Все промолчали, только Гриффит тихонько хмыкнул.
– Даже ни одного предположения? – подзадорил он. – Ни одной осмысленной гипотезы?
Из тьмы, окутывающей крохотный кружок света от включенной плиты, медленно поднялся высокий человек.
– У меня есть гипотеза, – сознался он. – Вернее, мне кажется, я знаю, в чем тут дело.
– Послушаем Скотта, – громогласно объявил Лоуренс.
Математик покачал головой:
– Нужны доказательства. Иначе вы заподозрите, что я рехнулся.
– А доказательства отсутствуют, – скептически заметил Лоуренс. – Нет здесь доказательств чего бы то ни было.

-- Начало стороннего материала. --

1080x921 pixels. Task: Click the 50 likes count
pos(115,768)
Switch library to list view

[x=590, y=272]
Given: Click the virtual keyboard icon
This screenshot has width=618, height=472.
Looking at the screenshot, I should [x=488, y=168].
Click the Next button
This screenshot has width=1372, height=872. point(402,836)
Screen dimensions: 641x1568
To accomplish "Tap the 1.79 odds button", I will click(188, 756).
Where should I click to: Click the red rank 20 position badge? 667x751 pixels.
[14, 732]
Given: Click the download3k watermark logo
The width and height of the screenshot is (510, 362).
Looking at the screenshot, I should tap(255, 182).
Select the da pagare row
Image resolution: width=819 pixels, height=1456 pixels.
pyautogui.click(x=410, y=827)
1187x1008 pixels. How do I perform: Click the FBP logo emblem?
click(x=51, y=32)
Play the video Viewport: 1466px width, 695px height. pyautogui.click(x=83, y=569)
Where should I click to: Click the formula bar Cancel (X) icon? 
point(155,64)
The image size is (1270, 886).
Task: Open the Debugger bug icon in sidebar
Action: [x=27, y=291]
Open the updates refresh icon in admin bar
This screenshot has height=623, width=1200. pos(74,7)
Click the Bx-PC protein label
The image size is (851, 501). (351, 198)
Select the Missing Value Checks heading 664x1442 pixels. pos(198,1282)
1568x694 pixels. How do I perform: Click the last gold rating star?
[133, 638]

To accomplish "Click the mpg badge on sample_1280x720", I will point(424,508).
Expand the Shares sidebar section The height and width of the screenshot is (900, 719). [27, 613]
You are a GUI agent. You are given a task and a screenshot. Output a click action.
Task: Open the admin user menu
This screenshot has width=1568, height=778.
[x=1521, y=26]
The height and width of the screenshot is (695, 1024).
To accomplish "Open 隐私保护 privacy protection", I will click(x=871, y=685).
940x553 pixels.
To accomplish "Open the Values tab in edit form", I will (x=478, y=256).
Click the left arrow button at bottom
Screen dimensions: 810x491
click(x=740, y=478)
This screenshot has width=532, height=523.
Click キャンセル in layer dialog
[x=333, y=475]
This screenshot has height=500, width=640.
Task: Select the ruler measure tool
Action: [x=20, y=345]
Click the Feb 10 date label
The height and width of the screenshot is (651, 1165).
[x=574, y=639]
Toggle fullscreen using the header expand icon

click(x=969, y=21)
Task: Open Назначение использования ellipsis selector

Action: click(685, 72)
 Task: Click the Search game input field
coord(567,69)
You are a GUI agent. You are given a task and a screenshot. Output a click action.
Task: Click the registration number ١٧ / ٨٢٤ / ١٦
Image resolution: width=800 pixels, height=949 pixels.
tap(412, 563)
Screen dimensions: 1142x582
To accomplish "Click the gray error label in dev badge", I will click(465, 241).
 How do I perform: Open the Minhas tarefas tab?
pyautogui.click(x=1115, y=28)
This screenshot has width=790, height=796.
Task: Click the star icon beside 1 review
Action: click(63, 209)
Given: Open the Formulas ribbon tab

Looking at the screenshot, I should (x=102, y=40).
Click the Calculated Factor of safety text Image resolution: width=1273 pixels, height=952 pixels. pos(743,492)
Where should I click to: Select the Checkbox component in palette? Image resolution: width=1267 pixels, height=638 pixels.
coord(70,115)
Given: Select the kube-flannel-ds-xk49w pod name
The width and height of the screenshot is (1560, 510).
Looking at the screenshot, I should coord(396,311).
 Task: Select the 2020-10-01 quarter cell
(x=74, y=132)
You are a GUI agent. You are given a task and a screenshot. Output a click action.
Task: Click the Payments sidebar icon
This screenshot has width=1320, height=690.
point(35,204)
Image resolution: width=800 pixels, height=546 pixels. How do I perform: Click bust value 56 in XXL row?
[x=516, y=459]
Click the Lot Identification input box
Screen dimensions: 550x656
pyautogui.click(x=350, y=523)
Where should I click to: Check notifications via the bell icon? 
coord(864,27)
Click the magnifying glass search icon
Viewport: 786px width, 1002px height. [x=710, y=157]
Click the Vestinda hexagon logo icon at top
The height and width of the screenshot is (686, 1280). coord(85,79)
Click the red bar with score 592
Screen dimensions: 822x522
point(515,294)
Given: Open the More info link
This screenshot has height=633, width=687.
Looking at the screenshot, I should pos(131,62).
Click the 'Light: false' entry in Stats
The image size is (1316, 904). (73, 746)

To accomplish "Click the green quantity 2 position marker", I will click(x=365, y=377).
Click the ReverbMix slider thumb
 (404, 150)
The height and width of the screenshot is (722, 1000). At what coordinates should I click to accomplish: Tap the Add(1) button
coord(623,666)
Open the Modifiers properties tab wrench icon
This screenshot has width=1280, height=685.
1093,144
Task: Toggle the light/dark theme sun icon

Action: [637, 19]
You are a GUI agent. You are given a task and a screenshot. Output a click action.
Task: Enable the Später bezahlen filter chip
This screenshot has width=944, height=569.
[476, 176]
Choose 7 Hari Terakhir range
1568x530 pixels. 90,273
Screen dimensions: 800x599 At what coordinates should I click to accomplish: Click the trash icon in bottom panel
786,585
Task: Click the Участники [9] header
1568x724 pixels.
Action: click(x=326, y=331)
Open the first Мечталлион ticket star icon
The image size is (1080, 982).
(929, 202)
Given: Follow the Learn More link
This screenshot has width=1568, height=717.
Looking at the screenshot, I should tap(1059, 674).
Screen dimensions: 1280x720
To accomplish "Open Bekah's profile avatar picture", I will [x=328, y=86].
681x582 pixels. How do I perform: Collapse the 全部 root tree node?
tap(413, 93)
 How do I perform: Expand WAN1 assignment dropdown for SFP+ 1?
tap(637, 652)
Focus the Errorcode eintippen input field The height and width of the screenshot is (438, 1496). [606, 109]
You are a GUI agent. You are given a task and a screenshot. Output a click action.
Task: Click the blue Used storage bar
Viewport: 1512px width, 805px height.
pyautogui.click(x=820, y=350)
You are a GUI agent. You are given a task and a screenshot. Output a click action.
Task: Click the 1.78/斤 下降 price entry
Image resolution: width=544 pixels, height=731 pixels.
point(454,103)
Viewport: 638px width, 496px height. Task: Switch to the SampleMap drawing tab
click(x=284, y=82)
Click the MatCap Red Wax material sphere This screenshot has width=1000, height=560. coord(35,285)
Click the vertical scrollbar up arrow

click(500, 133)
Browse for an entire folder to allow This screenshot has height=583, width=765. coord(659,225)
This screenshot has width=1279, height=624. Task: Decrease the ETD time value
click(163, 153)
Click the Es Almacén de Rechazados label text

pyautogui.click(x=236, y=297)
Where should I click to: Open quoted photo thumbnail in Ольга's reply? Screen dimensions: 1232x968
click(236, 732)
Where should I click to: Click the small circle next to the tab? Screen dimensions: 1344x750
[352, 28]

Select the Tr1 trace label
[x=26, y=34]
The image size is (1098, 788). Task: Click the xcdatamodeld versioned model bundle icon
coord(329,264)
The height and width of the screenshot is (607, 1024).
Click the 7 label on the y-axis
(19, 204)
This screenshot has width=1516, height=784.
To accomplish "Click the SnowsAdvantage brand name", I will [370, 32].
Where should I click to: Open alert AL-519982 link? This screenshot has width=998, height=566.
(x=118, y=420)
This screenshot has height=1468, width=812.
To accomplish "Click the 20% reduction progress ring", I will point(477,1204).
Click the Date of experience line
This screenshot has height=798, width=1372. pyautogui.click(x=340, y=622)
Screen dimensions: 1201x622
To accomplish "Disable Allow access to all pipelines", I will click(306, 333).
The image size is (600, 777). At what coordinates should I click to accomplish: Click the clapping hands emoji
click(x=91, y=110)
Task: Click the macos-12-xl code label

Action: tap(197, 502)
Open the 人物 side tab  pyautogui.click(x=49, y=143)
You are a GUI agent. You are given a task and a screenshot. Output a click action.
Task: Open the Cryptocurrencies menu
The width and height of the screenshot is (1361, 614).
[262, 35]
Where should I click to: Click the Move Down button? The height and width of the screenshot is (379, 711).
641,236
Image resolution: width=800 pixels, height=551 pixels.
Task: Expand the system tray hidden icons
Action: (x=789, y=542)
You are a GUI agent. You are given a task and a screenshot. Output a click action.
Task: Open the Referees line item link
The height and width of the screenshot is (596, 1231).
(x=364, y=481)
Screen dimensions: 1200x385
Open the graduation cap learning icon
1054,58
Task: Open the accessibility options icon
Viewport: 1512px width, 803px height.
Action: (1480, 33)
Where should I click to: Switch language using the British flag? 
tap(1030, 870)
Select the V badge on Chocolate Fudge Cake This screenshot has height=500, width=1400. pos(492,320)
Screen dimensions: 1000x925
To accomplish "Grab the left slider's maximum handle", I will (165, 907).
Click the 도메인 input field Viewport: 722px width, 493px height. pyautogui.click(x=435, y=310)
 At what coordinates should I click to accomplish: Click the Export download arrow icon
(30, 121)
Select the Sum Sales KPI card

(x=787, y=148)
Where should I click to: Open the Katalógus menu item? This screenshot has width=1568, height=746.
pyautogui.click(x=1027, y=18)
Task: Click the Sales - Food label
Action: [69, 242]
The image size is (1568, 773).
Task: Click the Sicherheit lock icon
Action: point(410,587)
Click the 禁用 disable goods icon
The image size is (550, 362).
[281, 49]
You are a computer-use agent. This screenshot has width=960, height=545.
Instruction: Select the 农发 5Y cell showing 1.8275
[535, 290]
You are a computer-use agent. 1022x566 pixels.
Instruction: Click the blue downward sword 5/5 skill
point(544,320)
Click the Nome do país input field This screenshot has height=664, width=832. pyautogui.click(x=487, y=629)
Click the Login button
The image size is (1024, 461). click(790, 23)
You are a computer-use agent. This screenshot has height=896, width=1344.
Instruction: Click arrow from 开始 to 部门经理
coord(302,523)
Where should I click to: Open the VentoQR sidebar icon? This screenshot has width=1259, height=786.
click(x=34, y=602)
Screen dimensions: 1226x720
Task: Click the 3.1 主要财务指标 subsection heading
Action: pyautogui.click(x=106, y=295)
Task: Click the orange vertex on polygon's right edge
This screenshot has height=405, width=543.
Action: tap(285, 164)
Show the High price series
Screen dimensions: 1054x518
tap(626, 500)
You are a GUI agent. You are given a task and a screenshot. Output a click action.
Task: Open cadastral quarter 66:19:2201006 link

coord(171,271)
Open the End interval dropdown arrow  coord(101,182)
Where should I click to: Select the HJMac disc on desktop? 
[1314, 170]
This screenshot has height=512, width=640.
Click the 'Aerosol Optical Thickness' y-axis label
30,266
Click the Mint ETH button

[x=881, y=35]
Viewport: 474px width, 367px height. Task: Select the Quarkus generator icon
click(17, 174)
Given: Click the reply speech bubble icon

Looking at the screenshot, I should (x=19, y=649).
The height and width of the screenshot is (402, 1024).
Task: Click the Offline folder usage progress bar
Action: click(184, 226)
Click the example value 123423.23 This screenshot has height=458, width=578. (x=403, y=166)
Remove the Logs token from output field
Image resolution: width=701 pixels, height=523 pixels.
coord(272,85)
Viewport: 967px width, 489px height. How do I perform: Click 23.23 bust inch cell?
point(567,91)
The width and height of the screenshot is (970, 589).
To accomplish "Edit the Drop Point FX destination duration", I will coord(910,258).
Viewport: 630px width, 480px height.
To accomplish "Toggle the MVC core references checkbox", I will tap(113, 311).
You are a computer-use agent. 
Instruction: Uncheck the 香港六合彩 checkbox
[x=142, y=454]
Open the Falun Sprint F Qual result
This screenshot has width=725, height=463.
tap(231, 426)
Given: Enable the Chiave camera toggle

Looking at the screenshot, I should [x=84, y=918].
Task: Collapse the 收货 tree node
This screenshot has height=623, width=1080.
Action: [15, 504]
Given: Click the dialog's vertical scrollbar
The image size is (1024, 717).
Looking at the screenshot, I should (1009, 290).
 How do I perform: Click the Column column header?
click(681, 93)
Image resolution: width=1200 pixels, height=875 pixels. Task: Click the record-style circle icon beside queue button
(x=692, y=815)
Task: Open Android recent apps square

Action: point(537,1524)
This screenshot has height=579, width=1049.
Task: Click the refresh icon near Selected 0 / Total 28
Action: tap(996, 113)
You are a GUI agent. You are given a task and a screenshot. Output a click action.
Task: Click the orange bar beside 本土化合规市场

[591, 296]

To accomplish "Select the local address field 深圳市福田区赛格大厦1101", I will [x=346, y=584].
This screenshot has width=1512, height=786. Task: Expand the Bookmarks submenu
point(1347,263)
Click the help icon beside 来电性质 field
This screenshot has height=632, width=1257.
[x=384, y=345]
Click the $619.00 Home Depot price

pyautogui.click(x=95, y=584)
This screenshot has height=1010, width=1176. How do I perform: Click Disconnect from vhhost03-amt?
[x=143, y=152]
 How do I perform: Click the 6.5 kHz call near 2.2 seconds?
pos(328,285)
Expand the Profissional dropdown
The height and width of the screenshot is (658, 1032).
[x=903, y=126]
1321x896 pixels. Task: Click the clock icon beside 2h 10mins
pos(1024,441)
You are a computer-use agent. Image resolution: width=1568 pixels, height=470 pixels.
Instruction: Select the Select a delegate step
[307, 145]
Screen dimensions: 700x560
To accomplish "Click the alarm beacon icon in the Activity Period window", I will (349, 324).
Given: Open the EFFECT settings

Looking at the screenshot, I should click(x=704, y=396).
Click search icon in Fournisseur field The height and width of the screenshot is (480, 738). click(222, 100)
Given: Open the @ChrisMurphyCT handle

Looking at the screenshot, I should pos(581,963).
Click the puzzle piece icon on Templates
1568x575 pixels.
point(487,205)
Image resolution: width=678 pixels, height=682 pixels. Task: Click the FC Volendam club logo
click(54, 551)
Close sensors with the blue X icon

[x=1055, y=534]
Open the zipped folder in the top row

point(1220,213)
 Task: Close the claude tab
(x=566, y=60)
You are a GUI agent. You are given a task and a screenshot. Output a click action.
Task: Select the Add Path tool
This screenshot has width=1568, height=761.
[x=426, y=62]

– Я знаю место, где есть доказательство, – не утверждаю с уверенностью, но, возможно, оно там есть.
Все сидящие тесным кругом возле плиты затаили дыхание.
– Помнишь тот ящик? – продолжал Скотт. – Тот самый, о котором только сейчас упоминал Тэйлор. Тот, где что-то гремело при встряхивании. Тот, который нам не удалось открыть.
– Мы по-прежнему не можем его открыть.
– Дайте мне инструменты, – попросил Скотт, – и я открою.
– Это уже было, – мрачно сказал Лоуренс. – Мы уже проявили бычью силу и ловкость, открывая тот злополучный люк. Нельзя же все время применять силу при решении задач. Здесь не сила нужна, а понимание.
– По-моему, я знаю, что там гремело, – гнул свое Скотт.
Лоуренс промолчал.
– Послушай-ка, – не унимался Скотт. – Если у тебя есть какая-нибудь ценная вещь, которую ты хочешь сберечь, что ты с ней делаешь?
– Да в сейф кладу, – не задумываясь, ответил Лоуренс.
В длинных мертвых пролетах исполинской машины воцарилось молчание.
– Нет и не может быть надежнее места, – снова заговорил Скотт, – чем ящик, который не открывается. В таких ящиках хранилось что-то исключительно важное. Но одну вещицу хозяева планеты забыли захватить – где-то они недоглядели.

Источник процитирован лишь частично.